Fuel oil has become China's second largest imported petroleum
product, second only to crude oil. The nation imported 23.8 million
tons of fuel oil last year, accounting for 55 percent of its total
consumption.
At
present, the paper market in Singapore decides the domestic price
of fuel oil. As most traders are Western investment banks and
international oil companies, except few large Chinese companies,
many medium-sized and smaller companies can trade only at second or
even third hand, and with huge risk. These circumstances make for
market prices that do not reflect the real supply and demand
situation in China.
The long-anticipated fuel oil futures trade will create a domestic
market for Chinese oil companies. If the nation has its own fuel
oil derivatives market, oil prices will reflect supply and demand
more timely and accurately.
Chen Hao, one of the Société Générale Group's top energy risk
management specialists, said the world consumes 78 million barrels
of petroleum daily, with China accounting for a large percentage at
6.3 million barrels per day.
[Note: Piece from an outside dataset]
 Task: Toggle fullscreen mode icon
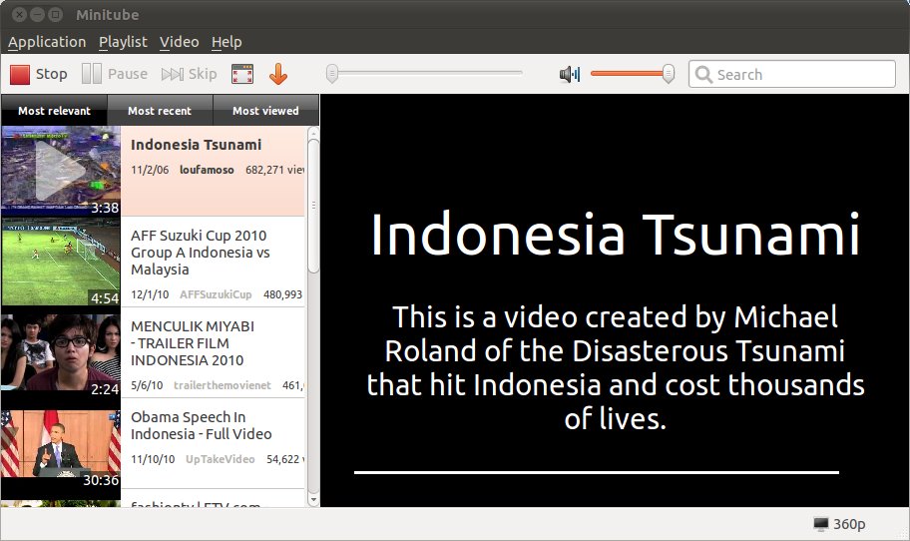pos(242,74)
If the country can set up a pricing
system for processed oil products or even crude oil after
introducing fuel oil futures, the nation can win the initiative in
the market with its large consumption and purchasing power.
At
the same time, brokers can better control risk through the Shanghai
Futures Exchange. Zhang Kuikuan, general manager of the Jinkaixun
Financial Information Company, said fuel oil futures will play an
important role in market stabilization. The futures price guides
the market to some extent, especially forward prices, which
directly reflect market price. Fuel oil futures will help companies
to hedge or process cost budgeting.
(China.org.cn by Feng Yikun, July 1, 2004)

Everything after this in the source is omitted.